Now, we apply integration by parts to the term indexed by `'1-1'`

.

```
[6]:
```

```
wf = wf.derive.integration_by_parts('1-1')
```

We now apply a particular discretization to this weak formulation,

```
[7]:
```

```
td = wf.td
td.set_time_sequence() # initialize a time sequence
td.define_abstract_time_instants('k-1', 'k-1/2', 'k')
td.differentiate('0-0', 'k-1', 'k')
td.average('0-1', b2, ['k-1', 'k'])
td.differentiate('1-0', 'k-1', 'k')
td.average('1-1', a3, ['k-1', 'k'])
dt = td.time_sequence.make_time_interval('k-1', 'k')
wf = td()
wf.unknowns = [
a3 @ td.time_sequence['k'],
b2 @ td.time_sequence['k'],
]
wf = wf.derive.split(
'0-0', 'f0',
[a3 @ td.ts['k'], a3 @ td.ts['k-1']],
['+', '-'],
factors=[1/dt, 1/dt],
)
wf = wf.derive.split(
'0-2', 'f0',
[ph.d(b2 @ td.ts['k-1']), ph.d(b2 @ td.ts['k'])],
['+', '+'],
factors=[1/2, 1/2],
)
wf = wf.derive.split(
'1-0', 'f0',
[b2 @ td.ts['k'], b2 @ td.ts['k-1']],
['+', '-'],
factors=[1/dt, 1/dt]
)
wf = wf.derive.split(
'1-2', 'f0',
[a3 @ td.ts['k-1'], a3 @ td.ts['k']],
['+', '+'],
factors=[1/2, 1/2],
)
wf = wf.derive.rearrange(
{
0: '0, 3 = 2, 1',
1: '3, 0 = 2, 1',
}
)
```

We now can write the weak formulation with matrix proxies.
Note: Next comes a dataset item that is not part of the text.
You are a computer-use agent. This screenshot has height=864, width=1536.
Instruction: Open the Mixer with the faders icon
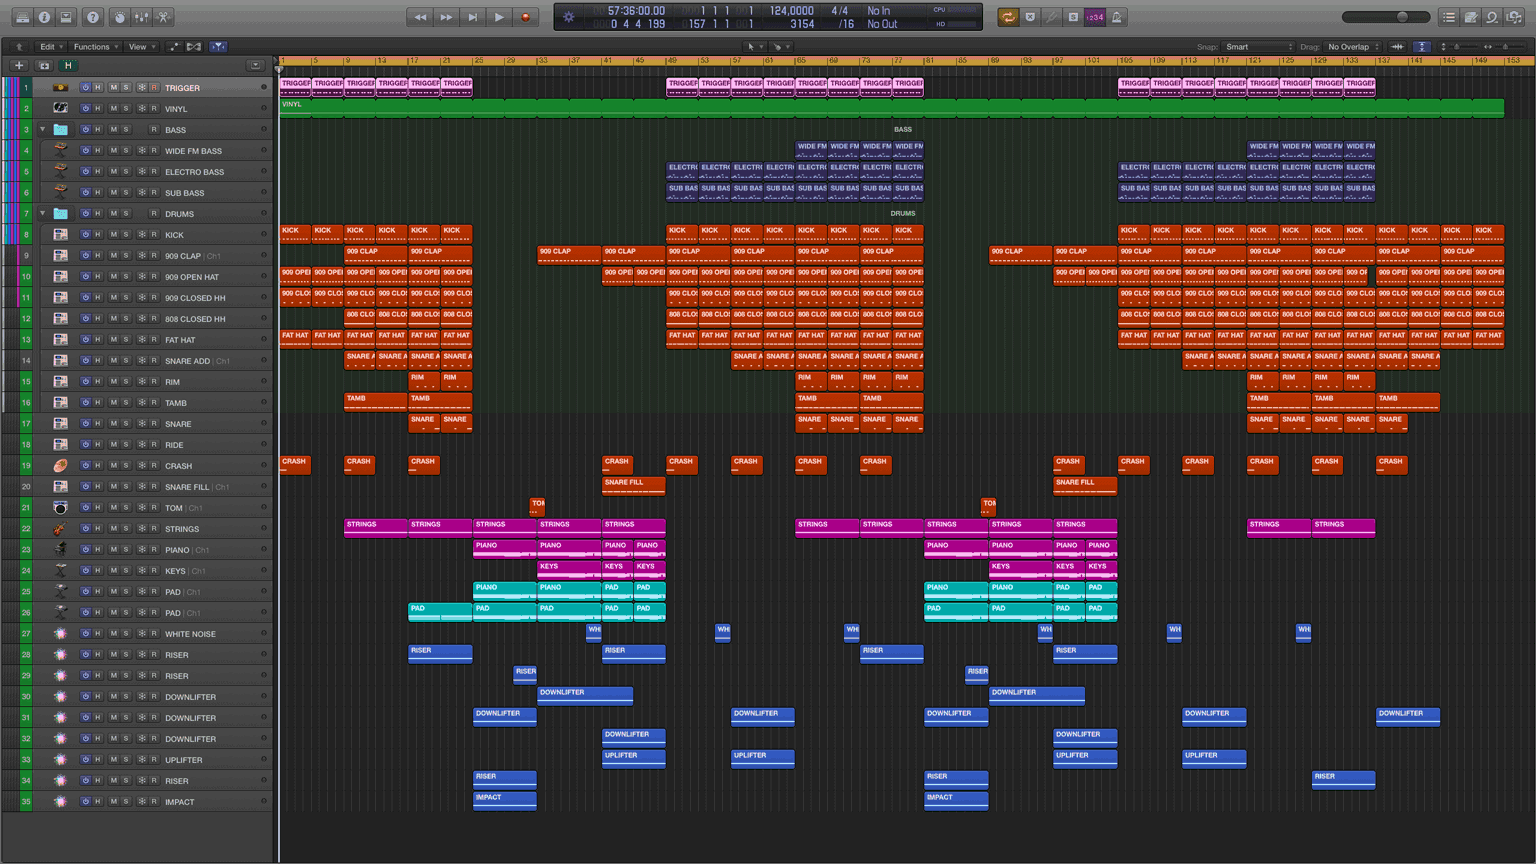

Before doing that, we need to

```
[8]:
```

```
ph.space.finite(3)
mp = wf.mp()
```

The matrix format of the weak formulation leads to a linear system,

```
[9]:
```

```
ls = mp.ls()
ls.pr()
```

```
[9]:
```

```
<Figure size 1200x600 with 1 Axes>
```

Note that, till this moment, everything is still abstract. To do the numerical simulation, we need to bring them to a particular implementation, for example, the `msepy`

, standing for *mimetic spectral elements python*, by calling `ph.fem.apply`

function, which will be shown in other notebooks.